**Task directions**
Reproduce the listing below with the word "Instruction" changed to "Directive" at every occurrence, leaving everything else unchanged.
<<<<
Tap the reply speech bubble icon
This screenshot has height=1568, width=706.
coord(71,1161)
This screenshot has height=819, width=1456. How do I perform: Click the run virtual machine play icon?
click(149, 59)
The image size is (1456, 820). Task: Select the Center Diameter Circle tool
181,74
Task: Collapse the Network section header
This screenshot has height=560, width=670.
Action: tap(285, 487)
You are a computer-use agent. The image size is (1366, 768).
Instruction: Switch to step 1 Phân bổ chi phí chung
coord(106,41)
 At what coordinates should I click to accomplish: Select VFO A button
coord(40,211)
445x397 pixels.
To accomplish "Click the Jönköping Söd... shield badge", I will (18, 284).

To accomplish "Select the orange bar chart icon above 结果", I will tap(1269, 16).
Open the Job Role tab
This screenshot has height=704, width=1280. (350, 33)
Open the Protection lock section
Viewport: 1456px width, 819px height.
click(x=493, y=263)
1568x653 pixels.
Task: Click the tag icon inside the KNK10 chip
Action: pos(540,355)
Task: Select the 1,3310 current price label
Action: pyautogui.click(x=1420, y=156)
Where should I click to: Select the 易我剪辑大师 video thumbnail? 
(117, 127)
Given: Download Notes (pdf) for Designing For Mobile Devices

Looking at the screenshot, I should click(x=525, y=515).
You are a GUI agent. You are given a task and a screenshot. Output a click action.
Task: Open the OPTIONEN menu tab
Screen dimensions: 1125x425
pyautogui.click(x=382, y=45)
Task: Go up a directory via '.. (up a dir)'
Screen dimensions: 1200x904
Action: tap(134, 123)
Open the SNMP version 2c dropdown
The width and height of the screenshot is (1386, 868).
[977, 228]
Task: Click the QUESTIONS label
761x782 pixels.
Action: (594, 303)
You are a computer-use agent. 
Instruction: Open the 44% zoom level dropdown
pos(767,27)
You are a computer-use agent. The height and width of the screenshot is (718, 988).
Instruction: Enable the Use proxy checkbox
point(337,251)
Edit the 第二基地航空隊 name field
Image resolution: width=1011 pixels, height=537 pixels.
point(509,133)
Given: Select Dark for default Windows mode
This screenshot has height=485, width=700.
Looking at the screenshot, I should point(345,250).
>>>>
**Answer to this task**
Tap the reply speech bubble icon
This screenshot has height=1568, width=706.
coord(71,1161)
This screenshot has height=819, width=1456. How do I perform: Click the run virtual machine play icon?
click(149, 59)
The image size is (1456, 820). Task: Select the Center Diameter Circle tool
181,74
Task: Collapse the Network section header
This screenshot has height=560, width=670.
Action: tap(285, 487)
You are a computer-use agent. The image size is (1366, 768).
Directive: Switch to step 1 Phân bổ chi phí chung
coord(106,41)
 At what coordinates should I click to accomplish: Select VFO A button
coord(40,211)
445x397 pixels.
To accomplish "Click the Jönköping Söd... shield badge", I will (18, 284).

To accomplish "Select the orange bar chart icon above 结果", I will tap(1269, 16).
Open the Job Role tab
This screenshot has height=704, width=1280. (350, 33)
Open the Protection lock section
Viewport: 1456px width, 819px height.
click(x=493, y=263)
1568x653 pixels.
Task: Click the tag icon inside the KNK10 chip
Action: pos(540,355)
Task: Select the 1,3310 current price label
Action: pyautogui.click(x=1420, y=156)
Where should I click to: Select the 易我剪辑大师 video thumbnail? 
(117, 127)
Given: Download Notes (pdf) for Designing For Mobile Devices

Looking at the screenshot, I should click(x=525, y=515).
You are a GUI agent. You are given a task and a screenshot. Output a click action.
Task: Open the OPTIONEN menu tab
Screen dimensions: 1125x425
pyautogui.click(x=382, y=45)
Task: Go up a directory via '.. (up a dir)'
Screen dimensions: 1200x904
Action: tap(134, 123)
Open the SNMP version 2c dropdown
The width and height of the screenshot is (1386, 868).
[977, 228]
Task: Click the QUESTIONS label
761x782 pixels.
Action: (594, 303)
You are a computer-use agent. 
Directive: Open the 44% zoom level dropdown
pos(767,27)
You are a computer-use agent. The height and width of the screenshot is (718, 988).
Directive: Enable the Use proxy checkbox
point(337,251)
Edit the 第二基地航空隊 name field
Image resolution: width=1011 pixels, height=537 pixels.
point(509,133)
Given: Select Dark for default Windows mode
This screenshot has height=485, width=700.
Looking at the screenshot, I should point(345,250).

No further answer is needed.